┌─ Source material
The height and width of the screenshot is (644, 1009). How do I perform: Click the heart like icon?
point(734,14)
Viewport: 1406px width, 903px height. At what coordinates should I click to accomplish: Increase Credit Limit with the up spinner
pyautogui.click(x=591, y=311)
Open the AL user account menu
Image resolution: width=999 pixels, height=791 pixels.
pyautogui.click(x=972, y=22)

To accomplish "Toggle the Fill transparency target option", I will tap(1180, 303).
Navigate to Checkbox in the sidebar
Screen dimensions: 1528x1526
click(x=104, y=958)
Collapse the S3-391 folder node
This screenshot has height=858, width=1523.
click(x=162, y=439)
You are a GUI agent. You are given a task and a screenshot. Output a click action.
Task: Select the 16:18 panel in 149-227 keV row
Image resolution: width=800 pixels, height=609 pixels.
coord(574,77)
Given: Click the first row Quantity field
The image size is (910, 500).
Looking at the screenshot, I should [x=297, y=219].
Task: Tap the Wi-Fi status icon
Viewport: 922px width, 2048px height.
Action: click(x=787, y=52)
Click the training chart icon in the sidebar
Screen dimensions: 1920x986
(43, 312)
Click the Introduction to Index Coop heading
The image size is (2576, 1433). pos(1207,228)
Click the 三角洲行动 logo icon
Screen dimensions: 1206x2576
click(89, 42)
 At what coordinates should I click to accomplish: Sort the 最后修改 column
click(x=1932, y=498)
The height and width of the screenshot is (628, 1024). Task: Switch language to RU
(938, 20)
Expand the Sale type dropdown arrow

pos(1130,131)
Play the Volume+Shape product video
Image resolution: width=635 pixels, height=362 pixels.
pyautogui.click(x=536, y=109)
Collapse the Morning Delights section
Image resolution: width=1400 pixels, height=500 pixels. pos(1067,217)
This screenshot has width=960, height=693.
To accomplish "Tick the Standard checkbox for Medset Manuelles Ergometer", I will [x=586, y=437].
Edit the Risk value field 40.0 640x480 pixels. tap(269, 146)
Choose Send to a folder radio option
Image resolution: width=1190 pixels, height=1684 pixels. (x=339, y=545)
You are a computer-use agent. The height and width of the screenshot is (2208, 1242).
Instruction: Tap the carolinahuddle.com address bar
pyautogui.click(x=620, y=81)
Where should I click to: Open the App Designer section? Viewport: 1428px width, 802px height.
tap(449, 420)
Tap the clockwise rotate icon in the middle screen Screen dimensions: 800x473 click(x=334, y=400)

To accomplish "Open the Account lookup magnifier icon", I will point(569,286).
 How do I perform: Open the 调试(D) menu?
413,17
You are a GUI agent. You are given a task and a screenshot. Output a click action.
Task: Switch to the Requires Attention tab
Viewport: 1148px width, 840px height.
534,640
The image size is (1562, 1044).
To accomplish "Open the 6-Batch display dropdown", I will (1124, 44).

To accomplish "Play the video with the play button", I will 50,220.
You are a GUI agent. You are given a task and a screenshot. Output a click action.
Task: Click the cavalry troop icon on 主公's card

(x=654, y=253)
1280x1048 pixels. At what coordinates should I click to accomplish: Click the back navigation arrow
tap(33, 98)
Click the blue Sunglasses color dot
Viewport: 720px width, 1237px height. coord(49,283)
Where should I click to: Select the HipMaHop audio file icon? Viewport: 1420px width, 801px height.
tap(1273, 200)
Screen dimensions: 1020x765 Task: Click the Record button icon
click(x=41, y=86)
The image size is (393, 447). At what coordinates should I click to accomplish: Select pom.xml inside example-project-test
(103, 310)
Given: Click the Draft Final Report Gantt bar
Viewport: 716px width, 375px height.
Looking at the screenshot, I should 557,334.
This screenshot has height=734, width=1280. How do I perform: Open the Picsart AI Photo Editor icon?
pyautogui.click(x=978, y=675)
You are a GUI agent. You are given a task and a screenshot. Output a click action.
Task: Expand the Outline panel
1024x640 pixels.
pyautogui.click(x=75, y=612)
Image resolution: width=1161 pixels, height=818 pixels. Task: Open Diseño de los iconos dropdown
└─
Every line of the entries that includes "sidebar" must be copied into the answer.

-- Solution to the exercise --
Navigate to Checkbox in the sidebar
Click the training chart icon in the sidebar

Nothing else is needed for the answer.